Exercises to complete:
a - Please rewrite the paragraph of the mask excerpt that begins "First, some background" in two or three shorter sentences, keeping its main facts.
b - According to the mask excerpt, what renders an N95 mask pretty much worthless?
--- Text excerpt ---
I’ve been pondering this issue since last fall, waffling constantly about whether I should write about it at all. I was sure that any number of other people would make the point I’m about to make, but I haven’t seen it. Maybe it’s too simple. Maybe people are past caring. I don’t know.

Here’s my point: Consumer-grade masks can’t stop SARS-CoV-2. It’s impossible. But not for the reasons you might think.

First, some background. Surgical masks were originally developed to protect vulnerable patients from pathogens exhaled by doctors. They were not designed to protect healthcare workers from patients. Some people recognized this early on, in memes stating (rather too confidently) “My mask protects you. Your mask protects me.” In a perfect world, that might be true. Such a world does not and cannot exist.

The key word here is perfect.

In order to be effective, a mask must meet these requirements:

  1. It must be made of a material allowing the flow of air while seriously restricting the flow of droplets and aerosol virus particles. Such masks are uncommon. The only ones I know of are N95 masks, without exhalation ports. (Exhalation ports render an N95 mask pretty much worthless, as this study showed.) And I’d just as soon reserve N95 masks for front-line healthcare workers.
  2. A mask must fit close to perfectly. I don’t know how anybody expects one mask design to fit all the infinite varieties of human faces. Fit often requires that the mask straps be very tight, so tight as to be nasty uncomfortable. A couple of loose straps over your ears won’t do it, especially if your face is unusually long or wide.
  3. The mask must be worn perfectly. If adjusted for comfort, even a perfectly fitted mask will leak like a sieve and ceases to be effective.
  4. Touching the filtering medium of your mask is a no-no. If you’re in an area with aerosol virus particles floating around, those particles will accumulate on the outside of the mask. Touching them transfers them to your fingers, which can then easily transfer them to food or tissues.
--- Extracted material ---
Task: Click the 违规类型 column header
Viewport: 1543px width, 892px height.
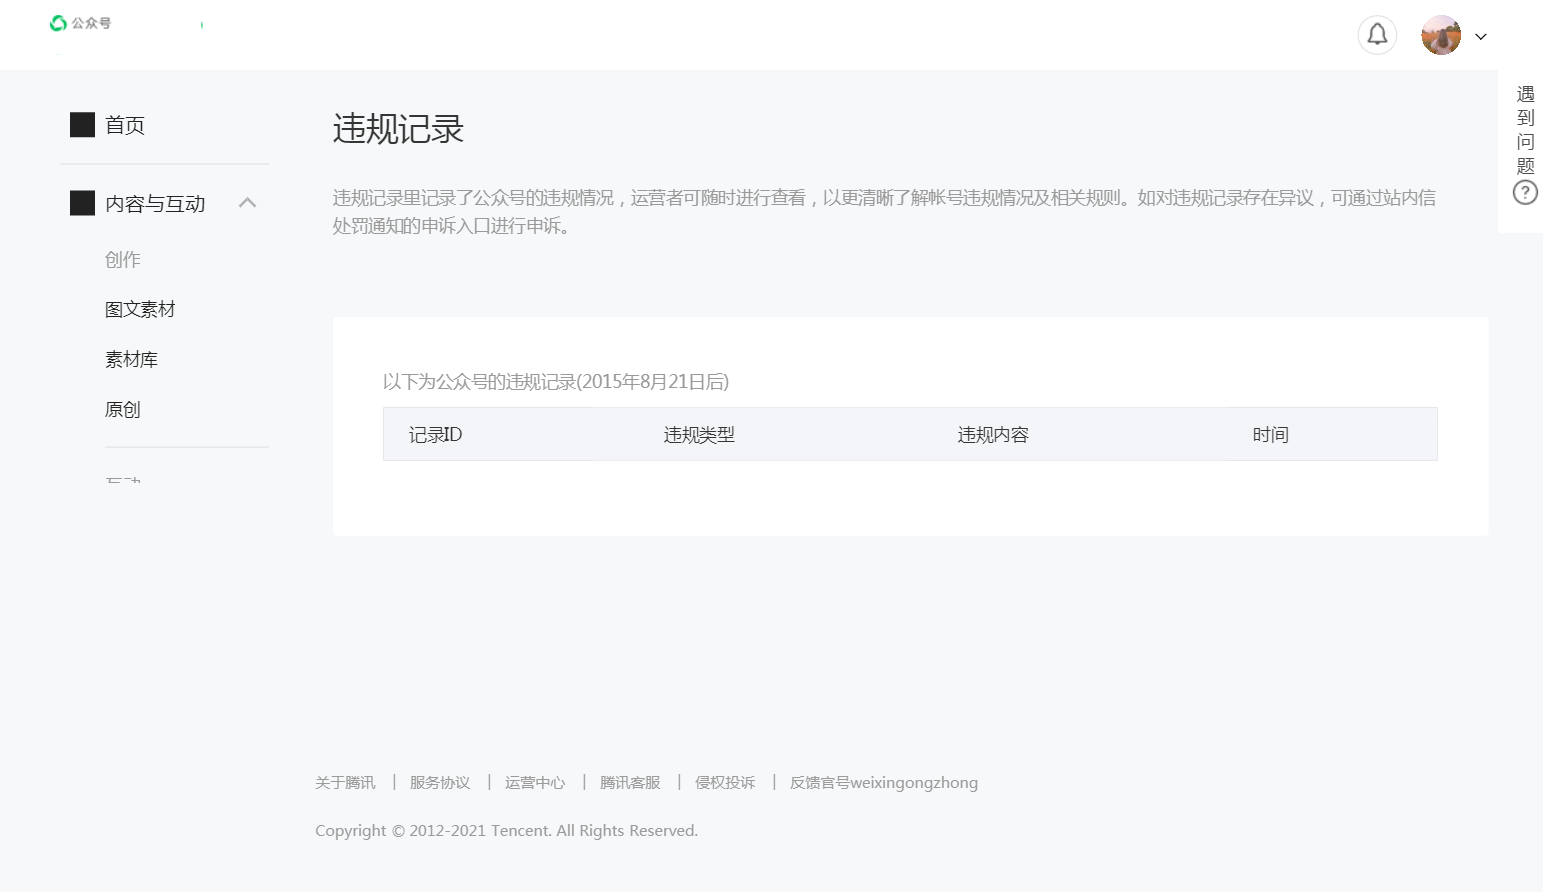Action: click(699, 435)
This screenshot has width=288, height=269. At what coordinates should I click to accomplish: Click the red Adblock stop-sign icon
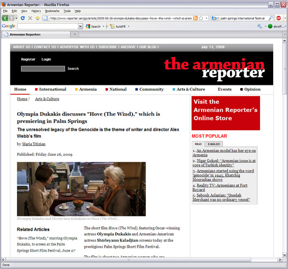[279, 18]
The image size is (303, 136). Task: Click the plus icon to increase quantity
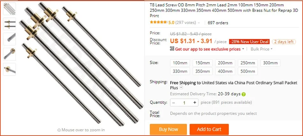point(195,103)
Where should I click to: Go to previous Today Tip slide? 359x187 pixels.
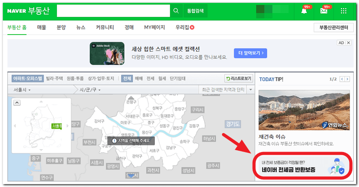point(342,79)
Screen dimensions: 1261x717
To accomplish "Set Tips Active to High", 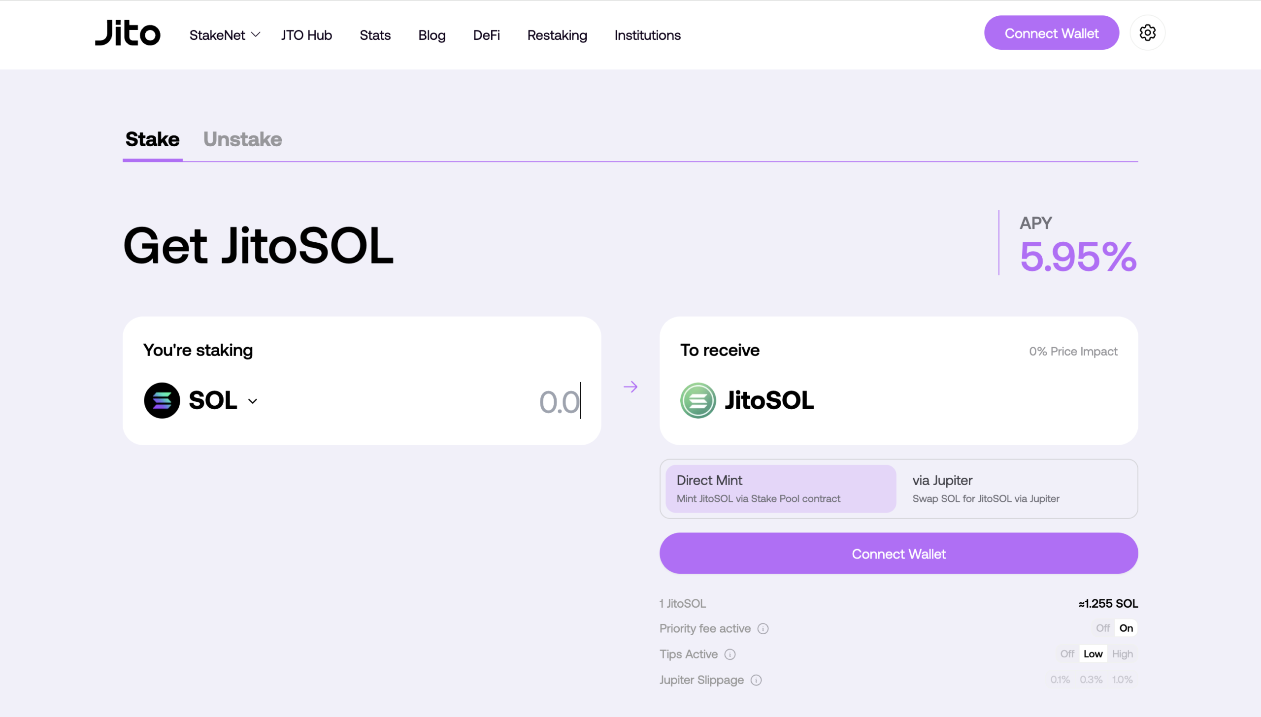I will 1122,654.
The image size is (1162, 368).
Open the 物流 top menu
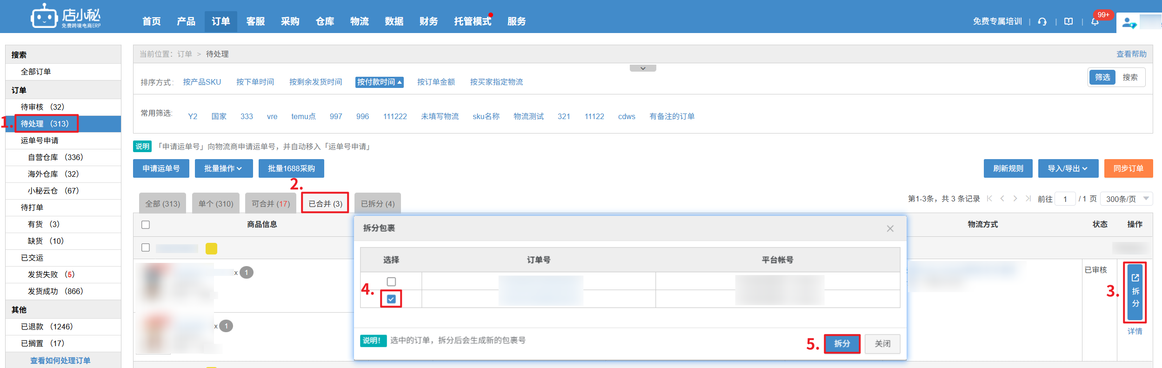pos(359,21)
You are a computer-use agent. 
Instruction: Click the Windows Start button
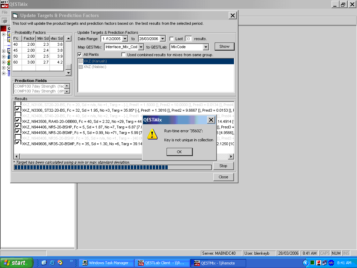tap(16, 263)
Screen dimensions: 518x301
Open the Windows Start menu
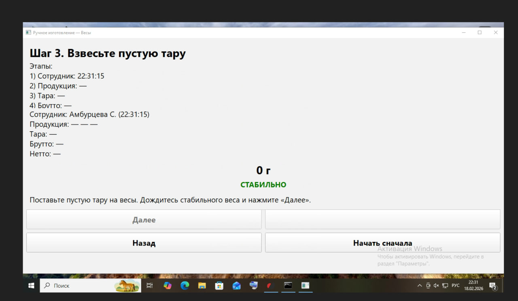coord(31,286)
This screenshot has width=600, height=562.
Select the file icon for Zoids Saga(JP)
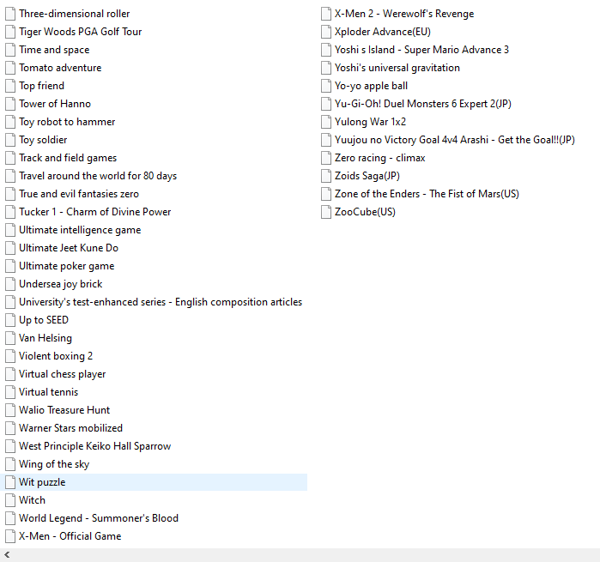(x=326, y=176)
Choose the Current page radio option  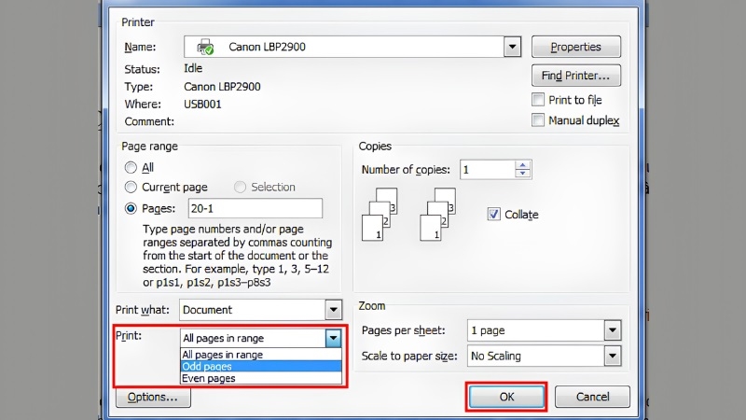pos(131,188)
---
Responses:
a - Surgical masks were first developed to protect vulnerable patients from pathogens exhaled by doctors, not to protect healthcare workers from patients. Some people saw this early, in memes saying "My mask protects you. Your mask protects me." That might be true in a perfect world, but such a world cannot exist.

b - Exhalation ports.